Okay, let’s review:
Spring, 1993: The infamous Exploding Lawn Mower Incident. (This would also be the year Hillary Clinton took over the White House. Coincidence? Probably.)
The explosion was traced by ATF investigators to either low oil level, or terrorist action by an extremist environmentalist group. The results were catastrophic: a mushroom cloud of smoke visible from Fort Wayne, a mistaken earthquake alert by Illinois geologists, changed weather patterns over Cleveland.
Days later FAA crews discovered my lawn mower’s spark plug, buried in the fuselage of a 747 that had been cruising at 58,000 feet.
The long term effect: My back yard declared a brownfield by the EPA, a class action lawsuit, and of course the new federal program requiring mandatory lawnmower safety checks for rural residents of any state ending with “ana”.
September, 1994: Burn treatment #318. (That same month, the Clinton sponsored health care plan was declared dead on arrival in the Senate. I do see the irony.)
While walking along behind the mower I glanced down to see a small rod of solid metal lying on the grass. It was clearly not a lawn mower part of any kind, so, assuming it had been thrown there by someone, I picked it up.

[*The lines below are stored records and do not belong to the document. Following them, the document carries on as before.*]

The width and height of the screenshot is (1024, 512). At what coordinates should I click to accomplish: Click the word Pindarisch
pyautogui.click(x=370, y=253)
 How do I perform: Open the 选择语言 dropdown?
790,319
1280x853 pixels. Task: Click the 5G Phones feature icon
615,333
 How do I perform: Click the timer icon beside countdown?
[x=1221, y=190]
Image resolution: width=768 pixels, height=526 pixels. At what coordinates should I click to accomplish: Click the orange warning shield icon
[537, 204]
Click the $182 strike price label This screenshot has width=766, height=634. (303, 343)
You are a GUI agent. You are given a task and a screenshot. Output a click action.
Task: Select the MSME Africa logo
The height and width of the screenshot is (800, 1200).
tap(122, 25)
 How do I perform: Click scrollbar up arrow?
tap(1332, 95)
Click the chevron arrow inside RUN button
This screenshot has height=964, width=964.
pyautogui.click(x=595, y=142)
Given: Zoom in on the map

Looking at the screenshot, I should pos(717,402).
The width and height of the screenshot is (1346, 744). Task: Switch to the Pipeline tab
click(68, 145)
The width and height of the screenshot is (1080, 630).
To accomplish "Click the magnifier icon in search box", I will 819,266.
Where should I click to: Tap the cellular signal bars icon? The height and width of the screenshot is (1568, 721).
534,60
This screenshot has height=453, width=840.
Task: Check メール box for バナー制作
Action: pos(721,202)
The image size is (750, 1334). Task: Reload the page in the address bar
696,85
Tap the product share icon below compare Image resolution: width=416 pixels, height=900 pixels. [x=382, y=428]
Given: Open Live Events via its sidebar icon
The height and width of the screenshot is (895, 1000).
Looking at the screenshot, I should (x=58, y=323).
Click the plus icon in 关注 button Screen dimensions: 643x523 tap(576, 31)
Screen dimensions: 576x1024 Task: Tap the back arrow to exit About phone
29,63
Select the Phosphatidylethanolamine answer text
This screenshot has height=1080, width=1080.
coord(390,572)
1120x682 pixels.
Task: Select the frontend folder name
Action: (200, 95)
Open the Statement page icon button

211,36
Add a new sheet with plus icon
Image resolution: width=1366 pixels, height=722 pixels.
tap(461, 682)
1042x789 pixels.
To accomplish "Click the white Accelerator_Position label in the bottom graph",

It did come from the mower. In fact, it had just come from the mower, apparently from somewhere deep inside the fiery bowels of the engine. Luckily, I’m well versed in first aid; and the neighbors are used to me cursing while doing yard work, anyway.
I never did discover what the little metal bolt was supposed to do, and for once it didn’t effect the operation of the mower. Apparently it was some kind of mower dung.
Autumn, 1996: The Fall of the House of Cards. (This was the year Hillary was called to testify before a grand jury over the Whitewater scandal. I held no Whitewater stock.)
This one was pretty straightforward: While being operated, the mower simply fell apart, into about a dozen pieces. Most were the remains of the handle. Ever try to operator a push mower without the handle?
Summer, 2000: Roped into Disaster. (Hillary Clinton was elected U.S. Senator in New York that year. Coincidence? Well, yeah.)
When I pulled the rope to start the mower, the rope didn’t retract back into the starter-thingy. This was bad enough by itself, but I didn’t see that it hadn’t retracted, and the next thing I knew it was wrapped around the blade. Yes, I ran over my lawn mower -- with my lawn mower.
November, 2006: Election Day Massacre.
Hillary Clinton is reelected to the Senate. On the same, unusually warm day, as I hit the lawn for one last run, my mower … stops. Just stops. Lawns are apparently not supposed to be mowed in November.
August, 2008: Conservative Lawnmower Reveal. (That same year, Hillary Clinton lost the Democratic Presidential nomination to that Illinois fella.)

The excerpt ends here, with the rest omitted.